These blocks tell Python to attempt the `<try_expression>` and if the error `<error>` is thrown, then to execute the `<error_expression>`. Below is a quick example of how these are used. In the first block, `x` is not defined, so a `NameError` is thrown, resulting in the `except` statement being run. In between the blocks, `x` is defined, so when the second block runs, the value assigned to `x` will be printed and, since no error is thrown, the `except` statement is not run.

In [1]:
try:
    print(x)
except NameError:
    print("x is not defined, so this is printed")
    
x = 2

try:
    print(x)
except NameError:
    print("this won't be printed, because x is defined now")

x is not defined, so this is printed
2


If you run into any more Python expressions you're unfamiliar with, ask one of us or check out the [Python docs](https://docs.python.org/3/) (although it may be more helpful to Google the method, instead of sifting through the documentation).

With regards to Markdown, we'll cover a more in-depth introduction to it later, but here are the basics: use underscores to _italicize_ (`_italicize_`) and double asterisks to **bolden** (`**bolden**`). Create ordered list by beginning each line with a number and a period:
1. `1.`
2. `2.` etc.

and unordered lists with asterisks:
* `*`
* `*` etc.

If you have any other Markdown questions, let us know and we can help with the syntax.
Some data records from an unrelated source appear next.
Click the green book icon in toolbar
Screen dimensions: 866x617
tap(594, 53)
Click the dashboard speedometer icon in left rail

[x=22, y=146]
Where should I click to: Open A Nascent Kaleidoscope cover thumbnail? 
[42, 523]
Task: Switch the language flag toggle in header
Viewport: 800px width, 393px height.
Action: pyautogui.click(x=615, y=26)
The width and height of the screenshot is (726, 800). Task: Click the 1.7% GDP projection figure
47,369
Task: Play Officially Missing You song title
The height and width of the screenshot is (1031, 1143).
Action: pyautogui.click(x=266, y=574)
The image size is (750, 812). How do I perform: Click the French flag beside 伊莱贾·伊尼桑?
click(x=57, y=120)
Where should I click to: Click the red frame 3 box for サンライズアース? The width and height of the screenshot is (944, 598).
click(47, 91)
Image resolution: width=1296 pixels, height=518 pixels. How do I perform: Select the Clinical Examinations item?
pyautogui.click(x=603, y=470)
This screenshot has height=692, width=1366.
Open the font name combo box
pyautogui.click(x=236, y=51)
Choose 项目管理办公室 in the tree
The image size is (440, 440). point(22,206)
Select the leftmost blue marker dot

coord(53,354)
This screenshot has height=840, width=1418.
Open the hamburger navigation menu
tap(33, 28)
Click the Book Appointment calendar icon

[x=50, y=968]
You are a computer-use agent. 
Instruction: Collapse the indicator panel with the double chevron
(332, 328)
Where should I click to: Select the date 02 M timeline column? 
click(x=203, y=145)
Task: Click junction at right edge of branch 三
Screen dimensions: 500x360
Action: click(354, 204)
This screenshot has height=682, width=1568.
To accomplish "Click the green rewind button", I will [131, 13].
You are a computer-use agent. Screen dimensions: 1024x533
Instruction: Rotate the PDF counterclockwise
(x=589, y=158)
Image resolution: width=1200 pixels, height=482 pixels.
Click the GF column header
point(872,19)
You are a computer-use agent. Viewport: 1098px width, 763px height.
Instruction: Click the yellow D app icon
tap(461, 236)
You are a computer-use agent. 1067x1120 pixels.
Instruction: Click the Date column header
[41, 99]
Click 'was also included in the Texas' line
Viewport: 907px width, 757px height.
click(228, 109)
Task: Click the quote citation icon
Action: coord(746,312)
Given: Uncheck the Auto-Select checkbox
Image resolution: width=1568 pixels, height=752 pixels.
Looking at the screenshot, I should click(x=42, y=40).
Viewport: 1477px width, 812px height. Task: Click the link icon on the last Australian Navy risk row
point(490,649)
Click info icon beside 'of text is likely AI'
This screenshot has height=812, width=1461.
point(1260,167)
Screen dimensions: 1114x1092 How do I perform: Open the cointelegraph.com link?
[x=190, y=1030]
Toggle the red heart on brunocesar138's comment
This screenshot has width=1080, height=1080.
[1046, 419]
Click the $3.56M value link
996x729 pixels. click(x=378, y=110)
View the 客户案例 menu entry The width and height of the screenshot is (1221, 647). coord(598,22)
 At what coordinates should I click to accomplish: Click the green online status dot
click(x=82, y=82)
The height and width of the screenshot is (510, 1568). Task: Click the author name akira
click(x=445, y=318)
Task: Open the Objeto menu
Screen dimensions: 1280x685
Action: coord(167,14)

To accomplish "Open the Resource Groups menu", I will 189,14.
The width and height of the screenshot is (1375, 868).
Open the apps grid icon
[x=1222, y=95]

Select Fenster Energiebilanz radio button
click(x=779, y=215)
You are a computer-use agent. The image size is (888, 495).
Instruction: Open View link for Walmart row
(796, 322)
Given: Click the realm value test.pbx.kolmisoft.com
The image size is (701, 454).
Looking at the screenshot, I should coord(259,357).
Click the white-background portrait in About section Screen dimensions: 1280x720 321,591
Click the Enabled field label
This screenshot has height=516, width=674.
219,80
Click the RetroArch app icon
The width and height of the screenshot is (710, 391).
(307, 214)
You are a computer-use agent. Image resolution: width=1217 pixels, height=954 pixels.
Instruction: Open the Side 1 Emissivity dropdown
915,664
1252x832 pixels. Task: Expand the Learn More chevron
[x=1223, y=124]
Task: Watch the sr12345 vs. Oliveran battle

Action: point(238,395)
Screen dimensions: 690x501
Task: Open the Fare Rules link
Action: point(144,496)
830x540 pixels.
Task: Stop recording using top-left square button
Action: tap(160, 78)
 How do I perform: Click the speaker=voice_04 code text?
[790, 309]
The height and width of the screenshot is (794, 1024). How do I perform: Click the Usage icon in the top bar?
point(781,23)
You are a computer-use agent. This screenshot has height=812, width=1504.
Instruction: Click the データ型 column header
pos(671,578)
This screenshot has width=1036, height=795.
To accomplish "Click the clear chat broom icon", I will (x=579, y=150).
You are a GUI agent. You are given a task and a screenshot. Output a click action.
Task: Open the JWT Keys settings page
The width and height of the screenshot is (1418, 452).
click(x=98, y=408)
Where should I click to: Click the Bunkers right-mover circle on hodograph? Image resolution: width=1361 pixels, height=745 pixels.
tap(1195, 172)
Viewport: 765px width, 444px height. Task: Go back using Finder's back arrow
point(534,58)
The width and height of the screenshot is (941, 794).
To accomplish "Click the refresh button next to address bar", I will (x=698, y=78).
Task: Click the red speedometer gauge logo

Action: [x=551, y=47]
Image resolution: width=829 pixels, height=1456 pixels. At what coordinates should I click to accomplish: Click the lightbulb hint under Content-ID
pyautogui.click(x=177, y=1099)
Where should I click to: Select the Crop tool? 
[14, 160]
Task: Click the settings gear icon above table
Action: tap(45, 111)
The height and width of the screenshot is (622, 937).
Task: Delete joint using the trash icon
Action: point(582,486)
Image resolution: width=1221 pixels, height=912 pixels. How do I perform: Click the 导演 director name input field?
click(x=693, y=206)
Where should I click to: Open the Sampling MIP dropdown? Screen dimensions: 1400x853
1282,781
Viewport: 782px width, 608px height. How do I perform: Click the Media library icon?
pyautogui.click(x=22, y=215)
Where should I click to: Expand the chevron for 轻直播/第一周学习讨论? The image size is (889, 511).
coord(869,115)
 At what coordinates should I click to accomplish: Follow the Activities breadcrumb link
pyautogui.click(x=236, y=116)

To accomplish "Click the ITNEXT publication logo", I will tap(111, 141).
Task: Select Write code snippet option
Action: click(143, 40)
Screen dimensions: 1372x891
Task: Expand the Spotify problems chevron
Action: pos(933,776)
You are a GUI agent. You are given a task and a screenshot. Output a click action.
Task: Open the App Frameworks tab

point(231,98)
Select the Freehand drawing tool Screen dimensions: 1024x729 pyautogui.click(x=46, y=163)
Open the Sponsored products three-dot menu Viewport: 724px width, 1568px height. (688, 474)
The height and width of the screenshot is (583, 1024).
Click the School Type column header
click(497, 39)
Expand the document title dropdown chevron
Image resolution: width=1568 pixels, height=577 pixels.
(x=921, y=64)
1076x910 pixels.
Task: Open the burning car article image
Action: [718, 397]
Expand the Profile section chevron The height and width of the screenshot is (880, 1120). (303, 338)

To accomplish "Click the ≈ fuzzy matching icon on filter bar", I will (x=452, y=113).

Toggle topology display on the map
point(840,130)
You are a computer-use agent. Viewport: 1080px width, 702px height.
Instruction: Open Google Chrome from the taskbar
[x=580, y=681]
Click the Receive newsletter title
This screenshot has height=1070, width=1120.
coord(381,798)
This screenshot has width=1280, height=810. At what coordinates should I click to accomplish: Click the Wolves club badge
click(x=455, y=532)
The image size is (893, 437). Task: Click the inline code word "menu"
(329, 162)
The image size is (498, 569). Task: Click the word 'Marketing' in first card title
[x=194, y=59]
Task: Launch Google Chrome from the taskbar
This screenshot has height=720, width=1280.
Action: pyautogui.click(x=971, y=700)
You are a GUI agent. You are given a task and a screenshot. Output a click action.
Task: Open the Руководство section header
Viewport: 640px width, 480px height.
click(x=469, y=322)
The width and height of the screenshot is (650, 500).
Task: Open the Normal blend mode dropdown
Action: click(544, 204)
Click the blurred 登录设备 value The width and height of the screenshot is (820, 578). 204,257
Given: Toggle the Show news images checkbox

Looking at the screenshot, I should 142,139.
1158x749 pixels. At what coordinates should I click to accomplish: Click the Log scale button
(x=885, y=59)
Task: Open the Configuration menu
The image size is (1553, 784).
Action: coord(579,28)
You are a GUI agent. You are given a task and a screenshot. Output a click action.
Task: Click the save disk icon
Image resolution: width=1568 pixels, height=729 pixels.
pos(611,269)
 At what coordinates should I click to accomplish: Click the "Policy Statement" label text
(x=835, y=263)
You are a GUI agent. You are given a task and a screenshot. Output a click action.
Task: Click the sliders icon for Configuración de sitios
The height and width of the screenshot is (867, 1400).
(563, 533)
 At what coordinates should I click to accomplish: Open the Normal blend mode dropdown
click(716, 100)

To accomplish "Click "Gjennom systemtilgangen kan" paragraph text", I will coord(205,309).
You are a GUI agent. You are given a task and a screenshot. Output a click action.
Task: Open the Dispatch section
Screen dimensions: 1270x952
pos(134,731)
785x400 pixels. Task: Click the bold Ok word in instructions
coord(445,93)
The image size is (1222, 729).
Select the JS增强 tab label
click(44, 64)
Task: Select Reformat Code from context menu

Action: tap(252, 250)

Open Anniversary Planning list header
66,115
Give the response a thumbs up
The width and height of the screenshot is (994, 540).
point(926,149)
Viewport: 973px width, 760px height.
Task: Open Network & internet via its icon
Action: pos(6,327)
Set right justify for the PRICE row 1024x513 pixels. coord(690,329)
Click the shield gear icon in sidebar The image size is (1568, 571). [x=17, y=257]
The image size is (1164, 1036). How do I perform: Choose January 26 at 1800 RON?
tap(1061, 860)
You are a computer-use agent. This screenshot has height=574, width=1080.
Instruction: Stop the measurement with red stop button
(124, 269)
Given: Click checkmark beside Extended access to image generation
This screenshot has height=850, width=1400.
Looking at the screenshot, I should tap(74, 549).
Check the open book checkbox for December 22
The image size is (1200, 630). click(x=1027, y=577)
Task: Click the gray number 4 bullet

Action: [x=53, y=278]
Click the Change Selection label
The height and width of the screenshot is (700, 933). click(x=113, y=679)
Get into groups, get working, and good luck!

---

**EXAMPLE**

* import `datascience`, `numpy`, and `string` libraries
* load the `movies` Table from `movie_plots.csv`

In [2]:
from datascience import *
import numpy as np
import string

movies = Table.read_table('movie_plots.csv')
movies.show(5)

Release Year,Title,Origin/Ethnicity,Director,Cast,Genre,Wiki Page,Plot
1903,Alice in Wonderland,American,Cecil Hepworth,May Clark,unknown,https://en.wikipedia.org/wiki/Alice_in_Wonderland_(1903_ ...,"Alice follows a large white rabbit down a ""Rabbit-hole"". ..."
1907,Daniel Boone,American,Wallace McCutcheon and Ediwin S. Porter,"William Craven, Florence Lawrence",biographical,https://en.wikipedia.org/wiki/Daniel_Boone_(1907_film),Boone's daughter befriends an Indian maiden as Boone and ...
1907,How Brown Saw the Baseball Game,American,Unknown,Unknown,comedy,https://en.wikipedia.org/wiki/How_Brown_Saw_the_Baseball ...,Before heading out to a baseball game at a nearby ballpa ...
1907,Laughing Gas,American,Edwin Stanton Porter,"Bertha Regustus, Edward Boulden",comedy,https://en.wikipedia.org/wiki/Laughing_Gas_(film)#1907_Film,The plot is that of a black woman going to the dentist f ...
1908,The Adventures of Dollie,American,D. W. Griffith,"Arthur V. Johnson, Linda Arvidson",drama,https://en.wikipedia.org/wiki/The_Adventures_of_Dollie,On a beautiful summer day a father and mother take their ...


We have 19,241 rows, so the next thing to look at is what kinds of values we have in the DataFrame. Since we're focusing on the genre and plot, we can remove columns with irrelevant information:

In [3]:
movies = movies.select('Genre', 'Plot')
movies.show(5)

Genre,Plot
unknown,"Alice follows a large white rabbit down a ""Rabbit-hole"". ..."
biographical,Boone's daughter befriends an Indian maiden as Boone and ...
comedy,Before heading out to a baseball game at a nearby ballpa ...
comedy,The plot is that of a black woman going to the dentist f ...
drama,On a beautiful summer day a father and mother take their ...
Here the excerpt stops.